Kanada İstanbul Başkonsolosluğu Ticaret Müsteşarı Vefa Atağ'da, Ocak ayında virüse erken yakalanan ülkelerin başında yer alan Kanada'da medikal ve kişisel korunma ürünleri noktasında çok büyük sıkıntılar yaşandığını aktardı. Türkiye'nin yardım ettiği Kanada'da hükümet ve bakanlık yetkililerinin Türkiye'ye olan minnet duygularını kendilerine ilettiklerini ifade eden Atağ, "Türkiye gerçekten bu konuda güzel bir sınav verdi. Kanada gibi uzak bir ülkeye bile yardımını esirgemedi ve firmalarımız ihracat yapmaya devam ediyorlar. Kanada Avrupa ülkelerine göre süreci daha iyi kontrol etti. Kanada da uluslararası öğrenci sayısı çok fazla. 36 milyon nüfusu olan Kanada'nın 2018 yılının sonunda yaklaşık 720 bin yabancı öğrencisi vardı. Kanada uluslararası eğitim sistemi en iyi olan ülkelerden birisi. Bu süreçte öğrenciler ülkelerine döndüler. Kanada da federal bir yapı var.
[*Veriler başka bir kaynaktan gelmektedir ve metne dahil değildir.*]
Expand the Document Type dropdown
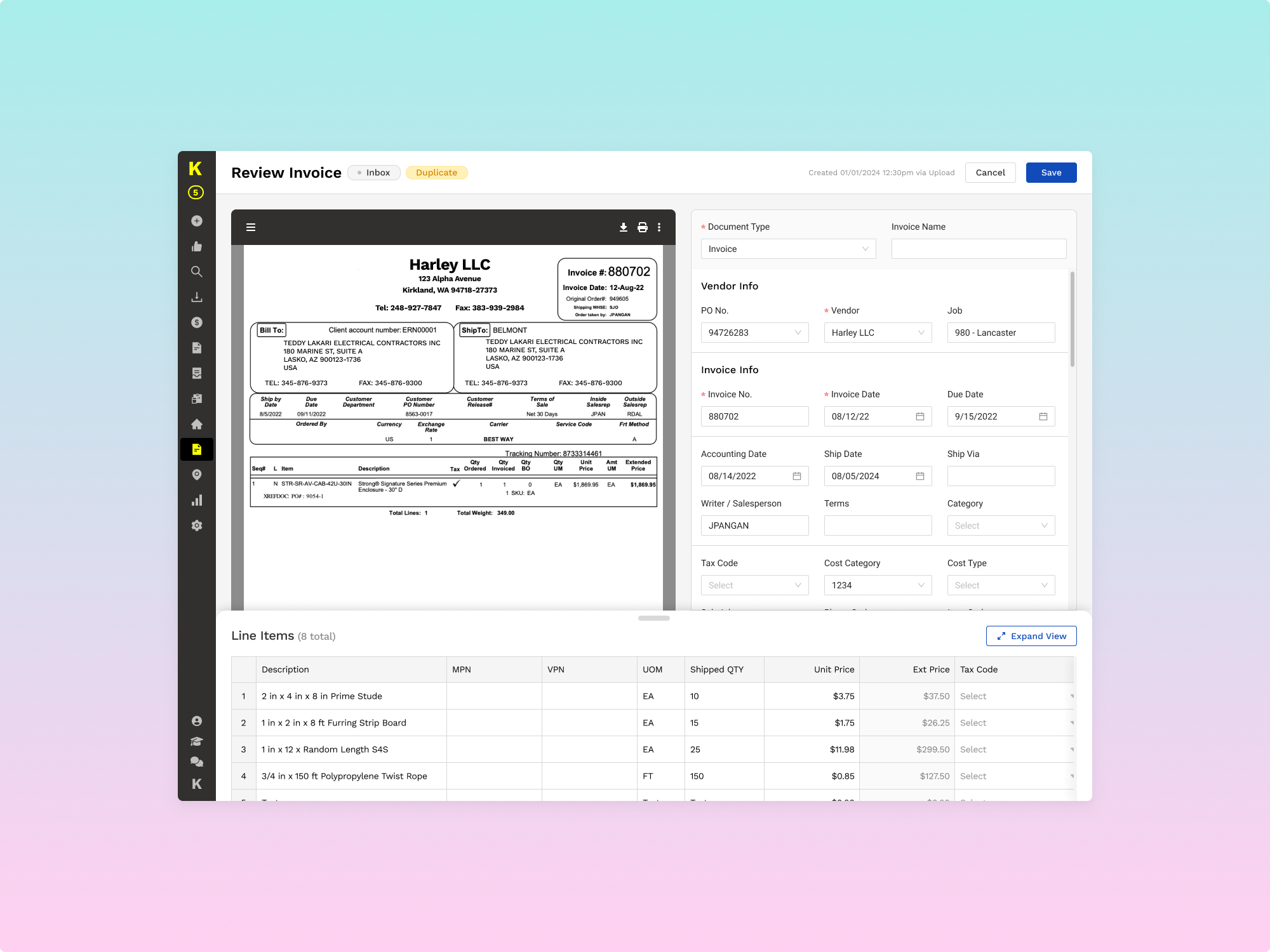This screenshot has width=1270, height=952. point(788,249)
Her eyaletin kendi hükümeti ve Milli Eğitim Bakanı var. Mart ayından itibaren uzaktan eğitim sistemine geçildi. Kanada çok uzak bir ülke, ama sanırım Türk Hava Yolları ile birbirimize çok yaklaştık. Mesafe çok uzak olsa da kalplerimiz bir birine çok yakın. Kanada Türkiye'yi dost olarak görüyor ve sağlanan desteklerden dolayı da çok teşekkür ediyoruz.” dedi.
Panel sonunda Rektör Prof. Dr. Karabulut, katılımcılara teşekkür etti.